*CHALLENGE*
Reproduce the lines below word for word, beginning with the line that contains "Close the setup" and continuing through the line that contains "coord(170,533)".

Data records
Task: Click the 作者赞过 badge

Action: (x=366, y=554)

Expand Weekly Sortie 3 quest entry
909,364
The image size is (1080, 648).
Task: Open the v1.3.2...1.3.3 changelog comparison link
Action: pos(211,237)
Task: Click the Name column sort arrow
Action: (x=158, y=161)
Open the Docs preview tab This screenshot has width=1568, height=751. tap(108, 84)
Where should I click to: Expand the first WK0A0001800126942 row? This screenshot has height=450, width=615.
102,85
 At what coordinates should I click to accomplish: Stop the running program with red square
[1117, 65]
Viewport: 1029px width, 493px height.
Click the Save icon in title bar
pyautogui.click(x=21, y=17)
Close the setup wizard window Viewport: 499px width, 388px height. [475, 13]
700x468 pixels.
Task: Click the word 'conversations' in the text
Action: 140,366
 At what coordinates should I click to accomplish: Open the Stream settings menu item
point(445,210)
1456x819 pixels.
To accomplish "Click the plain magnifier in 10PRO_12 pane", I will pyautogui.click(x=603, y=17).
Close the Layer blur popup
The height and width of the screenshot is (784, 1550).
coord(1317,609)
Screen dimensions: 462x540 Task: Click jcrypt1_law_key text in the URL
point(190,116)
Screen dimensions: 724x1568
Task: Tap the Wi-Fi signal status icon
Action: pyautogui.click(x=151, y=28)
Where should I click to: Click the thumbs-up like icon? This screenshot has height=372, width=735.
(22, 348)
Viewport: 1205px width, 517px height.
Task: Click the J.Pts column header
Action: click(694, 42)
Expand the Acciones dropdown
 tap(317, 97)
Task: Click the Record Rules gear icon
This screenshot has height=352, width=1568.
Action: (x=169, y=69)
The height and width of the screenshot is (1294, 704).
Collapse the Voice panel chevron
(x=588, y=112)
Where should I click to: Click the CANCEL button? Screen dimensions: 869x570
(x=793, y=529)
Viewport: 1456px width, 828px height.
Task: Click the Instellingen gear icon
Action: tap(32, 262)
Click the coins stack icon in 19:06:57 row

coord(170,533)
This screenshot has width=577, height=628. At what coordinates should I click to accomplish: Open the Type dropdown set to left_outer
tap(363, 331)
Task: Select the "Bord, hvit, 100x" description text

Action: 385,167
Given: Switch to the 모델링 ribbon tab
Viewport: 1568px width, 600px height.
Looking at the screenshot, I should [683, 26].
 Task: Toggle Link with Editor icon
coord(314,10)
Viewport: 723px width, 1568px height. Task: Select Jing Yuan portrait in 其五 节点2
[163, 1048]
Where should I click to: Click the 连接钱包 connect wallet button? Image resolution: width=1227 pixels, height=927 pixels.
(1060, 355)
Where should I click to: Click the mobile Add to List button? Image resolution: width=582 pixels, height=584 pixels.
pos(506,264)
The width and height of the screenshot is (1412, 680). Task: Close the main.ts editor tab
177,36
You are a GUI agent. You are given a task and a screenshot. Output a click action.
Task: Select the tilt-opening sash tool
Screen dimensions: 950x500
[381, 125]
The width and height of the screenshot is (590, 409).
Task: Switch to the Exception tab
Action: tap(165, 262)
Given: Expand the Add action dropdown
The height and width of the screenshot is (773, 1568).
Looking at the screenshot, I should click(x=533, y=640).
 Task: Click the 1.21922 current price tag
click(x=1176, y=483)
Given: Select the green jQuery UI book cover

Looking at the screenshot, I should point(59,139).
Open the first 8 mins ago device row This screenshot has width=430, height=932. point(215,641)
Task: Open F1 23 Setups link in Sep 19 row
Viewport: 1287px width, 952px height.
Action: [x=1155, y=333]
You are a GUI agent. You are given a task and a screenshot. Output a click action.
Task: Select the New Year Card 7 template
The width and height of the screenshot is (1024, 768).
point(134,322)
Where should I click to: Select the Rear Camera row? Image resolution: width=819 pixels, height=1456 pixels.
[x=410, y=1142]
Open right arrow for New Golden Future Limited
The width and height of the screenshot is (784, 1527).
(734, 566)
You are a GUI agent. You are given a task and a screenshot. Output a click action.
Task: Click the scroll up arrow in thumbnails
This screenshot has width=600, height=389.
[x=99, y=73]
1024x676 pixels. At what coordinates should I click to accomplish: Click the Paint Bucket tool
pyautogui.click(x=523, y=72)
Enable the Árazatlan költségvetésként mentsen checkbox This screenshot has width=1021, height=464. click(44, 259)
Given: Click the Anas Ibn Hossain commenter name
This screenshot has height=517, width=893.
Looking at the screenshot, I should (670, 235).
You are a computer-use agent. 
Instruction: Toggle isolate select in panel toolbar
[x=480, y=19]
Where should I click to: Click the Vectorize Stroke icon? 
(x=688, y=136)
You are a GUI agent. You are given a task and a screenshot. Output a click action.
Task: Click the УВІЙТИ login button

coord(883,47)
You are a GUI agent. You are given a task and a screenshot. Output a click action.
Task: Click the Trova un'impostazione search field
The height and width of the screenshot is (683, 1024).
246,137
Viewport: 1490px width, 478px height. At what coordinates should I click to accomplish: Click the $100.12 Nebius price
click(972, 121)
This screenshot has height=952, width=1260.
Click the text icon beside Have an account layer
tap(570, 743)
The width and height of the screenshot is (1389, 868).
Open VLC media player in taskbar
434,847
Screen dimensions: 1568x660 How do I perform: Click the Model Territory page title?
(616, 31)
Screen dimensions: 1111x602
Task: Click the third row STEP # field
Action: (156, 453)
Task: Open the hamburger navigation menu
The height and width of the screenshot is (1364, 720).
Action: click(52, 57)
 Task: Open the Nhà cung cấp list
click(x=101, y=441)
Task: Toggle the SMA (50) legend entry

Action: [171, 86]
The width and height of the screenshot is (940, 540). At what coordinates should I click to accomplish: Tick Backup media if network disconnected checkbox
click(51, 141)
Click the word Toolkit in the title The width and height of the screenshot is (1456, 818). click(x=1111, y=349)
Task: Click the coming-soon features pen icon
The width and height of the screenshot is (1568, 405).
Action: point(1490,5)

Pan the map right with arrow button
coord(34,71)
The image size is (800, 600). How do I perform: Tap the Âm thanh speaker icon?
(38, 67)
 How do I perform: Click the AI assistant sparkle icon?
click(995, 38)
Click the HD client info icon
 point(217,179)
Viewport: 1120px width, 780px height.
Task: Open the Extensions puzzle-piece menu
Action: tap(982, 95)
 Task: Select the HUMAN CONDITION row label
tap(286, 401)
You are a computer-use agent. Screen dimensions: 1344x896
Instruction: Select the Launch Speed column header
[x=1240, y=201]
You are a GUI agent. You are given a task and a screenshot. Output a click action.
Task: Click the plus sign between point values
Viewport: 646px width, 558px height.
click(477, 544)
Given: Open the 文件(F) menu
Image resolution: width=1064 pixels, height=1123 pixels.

*OUTPUT BELOW*
Close the setup wizard window Viewport: 499px width, 388px height. [475, 13]
700x468 pixels.
Task: Click the word 'conversations' in the text
Action: 140,366
 At what coordinates should I click to accomplish: Open the Stream settings menu item
point(445,210)
1456x819 pixels.
To accomplish "Click the plain magnifier in 10PRO_12 pane", I will pyautogui.click(x=603, y=17).
Close the Layer blur popup
The height and width of the screenshot is (784, 1550).
coord(1317,609)
Screen dimensions: 462x540 Task: Click jcrypt1_law_key text in the URL
point(190,116)
Screen dimensions: 724x1568
Task: Tap the Wi-Fi signal status icon
Action: pyautogui.click(x=151, y=28)
Where should I click to: Click the thumbs-up like icon? This screenshot has height=372, width=735.
(22, 348)
Viewport: 1205px width, 517px height.
Task: Click the J.Pts column header
Action: click(694, 42)
Expand the Acciones dropdown
 tap(317, 97)
Task: Click the Record Rules gear icon
This screenshot has height=352, width=1568.
Action: (x=169, y=69)
The height and width of the screenshot is (1294, 704).
Collapse the Voice panel chevron
(x=588, y=112)
Where should I click to: Click the CANCEL button? Screen dimensions: 869x570
(x=793, y=529)
Viewport: 1456px width, 828px height.
Task: Click the Instellingen gear icon
Action: tap(32, 262)
Click the coins stack icon in 19:06:57 row

coord(170,533)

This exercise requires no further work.